# [EXERCISE DIRECTIONS]
Put every line of the records below into a numbered list, leaving out any blank lines.

# [DATA FOR THIS EXERCISE]
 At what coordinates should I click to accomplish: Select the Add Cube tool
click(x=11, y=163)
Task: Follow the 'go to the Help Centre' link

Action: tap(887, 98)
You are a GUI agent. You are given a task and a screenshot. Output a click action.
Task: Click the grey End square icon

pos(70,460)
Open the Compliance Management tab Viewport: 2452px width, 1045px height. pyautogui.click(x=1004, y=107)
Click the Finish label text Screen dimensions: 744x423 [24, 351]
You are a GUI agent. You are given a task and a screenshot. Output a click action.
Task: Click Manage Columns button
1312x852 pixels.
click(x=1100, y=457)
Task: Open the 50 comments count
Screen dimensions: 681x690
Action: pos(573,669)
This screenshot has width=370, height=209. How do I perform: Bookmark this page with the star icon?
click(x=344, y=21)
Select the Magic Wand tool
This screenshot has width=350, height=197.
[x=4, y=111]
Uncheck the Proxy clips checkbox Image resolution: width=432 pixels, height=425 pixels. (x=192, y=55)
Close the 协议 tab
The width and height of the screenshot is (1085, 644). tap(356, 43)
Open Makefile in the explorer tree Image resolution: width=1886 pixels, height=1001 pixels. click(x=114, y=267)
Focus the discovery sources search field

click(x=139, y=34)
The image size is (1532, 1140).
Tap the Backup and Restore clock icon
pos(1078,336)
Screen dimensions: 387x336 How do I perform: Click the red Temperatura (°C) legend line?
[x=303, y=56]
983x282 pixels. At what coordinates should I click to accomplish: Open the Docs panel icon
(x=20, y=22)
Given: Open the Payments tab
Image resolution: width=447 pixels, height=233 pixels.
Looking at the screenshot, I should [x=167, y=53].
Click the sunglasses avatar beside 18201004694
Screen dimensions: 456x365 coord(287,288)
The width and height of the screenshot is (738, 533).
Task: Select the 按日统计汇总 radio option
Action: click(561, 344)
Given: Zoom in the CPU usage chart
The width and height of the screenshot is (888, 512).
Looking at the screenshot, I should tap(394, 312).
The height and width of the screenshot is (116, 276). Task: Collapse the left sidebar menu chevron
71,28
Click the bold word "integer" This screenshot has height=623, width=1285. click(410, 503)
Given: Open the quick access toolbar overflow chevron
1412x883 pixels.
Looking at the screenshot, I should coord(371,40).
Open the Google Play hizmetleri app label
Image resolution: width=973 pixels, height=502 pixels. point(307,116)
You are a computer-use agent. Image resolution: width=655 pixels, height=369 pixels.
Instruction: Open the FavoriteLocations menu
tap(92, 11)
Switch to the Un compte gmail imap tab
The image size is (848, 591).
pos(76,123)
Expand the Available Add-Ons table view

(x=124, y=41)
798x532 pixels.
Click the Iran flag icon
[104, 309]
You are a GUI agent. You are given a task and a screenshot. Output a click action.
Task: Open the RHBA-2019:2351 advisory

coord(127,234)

# [TASK RESPONSE]
1.  At what coordinates should I click to accomplish: Select the Add Cube tool
2. click(x=11, y=163)
3. Task: Follow the 'go to the Help Centre' link
4. Action: tap(887, 98)
5. You are a GUI agent. You are given a task and a screenshot. Output a click action.
6. Task: Click the grey End square icon
7. pos(70,460)
8. Open the Compliance Management tab Viewport: 2452px width, 1045px height. pyautogui.click(x=1004, y=107)
9. Click the Finish label text Screen dimensions: 744x423 [24, 351]
10. You are a GUI agent. You are given a task and a screenshot. Output a click action.
11. Task: Click Manage Columns button
12. 1312x852 pixels.
13. click(x=1100, y=457)
14. Task: Open the 50 comments count
15. Screen dimensions: 681x690
16. Action: pos(573,669)
17. This screenshot has width=370, height=209. How do I perform: Bookmark this page with the star icon?
18. click(x=344, y=21)
19. Select the Magic Wand tool
20. This screenshot has width=350, height=197.
21. [x=4, y=111]
22. Uncheck the Proxy clips checkbox Image resolution: width=432 pixels, height=425 pixels. (x=192, y=55)
23. Close the 协议 tab
24. The width and height of the screenshot is (1085, 644). tap(356, 43)
25. Open Makefile in the explorer tree Image resolution: width=1886 pixels, height=1001 pixels. click(x=114, y=267)
26. Focus the discovery sources search field
27. click(x=139, y=34)
28. The image size is (1532, 1140).
29. Tap the Backup and Restore clock icon
30. pos(1078,336)
31. Screen dimensions: 387x336 How do I perform: Click the red Temperatura (°C) legend line?
32. [x=303, y=56]
33. 983x282 pixels. At what coordinates should I click to accomplish: Open the Docs panel icon
34. (x=20, y=22)
35. Given: Open the Payments tab
36. Image resolution: width=447 pixels, height=233 pixels.
37. Looking at the screenshot, I should [x=167, y=53].
38. Click the sunglasses avatar beside 18201004694
39. Screen dimensions: 456x365 coord(287,288)
40. The width and height of the screenshot is (738, 533).
41. Task: Select the 按日统计汇总 radio option
42. Action: click(561, 344)
43. Given: Zoom in the CPU usage chart
44. The width and height of the screenshot is (888, 512).
45. Looking at the screenshot, I should tap(394, 312).
46. The height and width of the screenshot is (116, 276). Task: Collapse the left sidebar menu chevron
47. 71,28
48. Click the bold word "integer" This screenshot has height=623, width=1285. click(410, 503)
49. Given: Open the quick access toolbar overflow chevron
50. 1412x883 pixels.
51. Looking at the screenshot, I should coord(371,40).
52. Open the Google Play hizmetleri app label
53. Image resolution: width=973 pixels, height=502 pixels. point(307,116)
54. You are a computer-use agent. Image resolution: width=655 pixels, height=369 pixels.
55. Instruction: Open the FavoriteLocations menu
56. tap(92, 11)
57. Switch to the Un compte gmail imap tab
58. The image size is (848, 591).
59. pos(76,123)
60. Expand the Available Add-Ons table view
61. (x=124, y=41)
62. 798x532 pixels.
63. Click the Iran flag icon
64. [104, 309]
65. You are a GUI agent. You are given a task and a screenshot. Output a click action.
66. Task: Open the RHBA-2019:2351 advisory
67. coord(127,234)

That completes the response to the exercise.